_GIVEN INSTRUCTION_
Rewrite the records below, substituting "Identify an element" for every occurrence of "Locate an element" and leaving everything else unchanged.

(Raw records)
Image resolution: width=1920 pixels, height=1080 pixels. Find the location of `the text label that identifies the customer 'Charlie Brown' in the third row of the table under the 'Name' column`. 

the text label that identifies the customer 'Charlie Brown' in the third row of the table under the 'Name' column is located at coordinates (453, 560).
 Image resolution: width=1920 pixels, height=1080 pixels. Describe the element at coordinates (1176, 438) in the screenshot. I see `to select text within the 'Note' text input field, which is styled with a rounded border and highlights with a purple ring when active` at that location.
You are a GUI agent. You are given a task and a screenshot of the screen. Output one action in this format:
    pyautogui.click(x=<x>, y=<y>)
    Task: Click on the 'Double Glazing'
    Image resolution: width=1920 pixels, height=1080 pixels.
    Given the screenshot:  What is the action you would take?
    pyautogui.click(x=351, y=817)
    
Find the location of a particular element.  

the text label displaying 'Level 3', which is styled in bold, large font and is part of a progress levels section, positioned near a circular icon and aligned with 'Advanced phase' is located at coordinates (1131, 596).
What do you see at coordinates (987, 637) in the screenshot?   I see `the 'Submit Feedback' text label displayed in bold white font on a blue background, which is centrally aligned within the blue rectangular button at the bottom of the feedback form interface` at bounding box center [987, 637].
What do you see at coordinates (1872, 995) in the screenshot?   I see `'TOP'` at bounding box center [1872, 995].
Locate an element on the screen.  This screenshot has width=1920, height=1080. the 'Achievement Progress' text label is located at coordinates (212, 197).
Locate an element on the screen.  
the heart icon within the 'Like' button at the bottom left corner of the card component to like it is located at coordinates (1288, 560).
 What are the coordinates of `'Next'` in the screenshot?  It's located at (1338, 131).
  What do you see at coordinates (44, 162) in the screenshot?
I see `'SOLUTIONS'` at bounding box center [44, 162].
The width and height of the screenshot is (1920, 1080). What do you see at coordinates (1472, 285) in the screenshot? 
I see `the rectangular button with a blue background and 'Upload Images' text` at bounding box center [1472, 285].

_OUTPUT BELOW_
Image resolution: width=1920 pixels, height=1080 pixels. Find the location of `the text label that identifies the customer 'Charlie Brown' in the third row of the table under the 'Name' column`. 

the text label that identifies the customer 'Charlie Brown' in the third row of the table under the 'Name' column is located at coordinates (453, 560).
 Image resolution: width=1920 pixels, height=1080 pixels. Describe the element at coordinates (1176, 438) in the screenshot. I see `to select text within the 'Note' text input field, which is styled with a rounded border and highlights with a purple ring when active` at that location.
You are a GUI agent. You are given a task and a screenshot of the screen. Output one action in this format:
    pyautogui.click(x=<x>, y=<y>)
    Task: Click on the 'Double Glazing'
    Image resolution: width=1920 pixels, height=1080 pixels.
    Given the screenshot:  What is the action you would take?
    pyautogui.click(x=351, y=817)
    
Find the location of a particular element.  

the text label displaying 'Level 3', which is styled in bold, large font and is part of a progress levels section, positioned near a circular icon and aligned with 'Advanced phase' is located at coordinates (1131, 596).
What do you see at coordinates (987, 637) in the screenshot?   I see `the 'Submit Feedback' text label displayed in bold white font on a blue background, which is centrally aligned within the blue rectangular button at the bottom of the feedback form interface` at bounding box center [987, 637].
What do you see at coordinates (1872, 995) in the screenshot?   I see `'TOP'` at bounding box center [1872, 995].
Identify an element on the screen.  This screenshot has width=1920, height=1080. the 'Achievement Progress' text label is located at coordinates (212, 197).
Identify an element on the screen.  
the heart icon within the 'Like' button at the bottom left corner of the card component to like it is located at coordinates (1288, 560).
 What are the coordinates of `'Next'` in the screenshot?  It's located at (1338, 131).
  What do you see at coordinates (44, 162) in the screenshot?
I see `'SOLUTIONS'` at bounding box center [44, 162].
The width and height of the screenshot is (1920, 1080). What do you see at coordinates (1472, 285) in the screenshot? 
I see `the rectangular button with a blue background and 'Upload Images' text` at bounding box center [1472, 285].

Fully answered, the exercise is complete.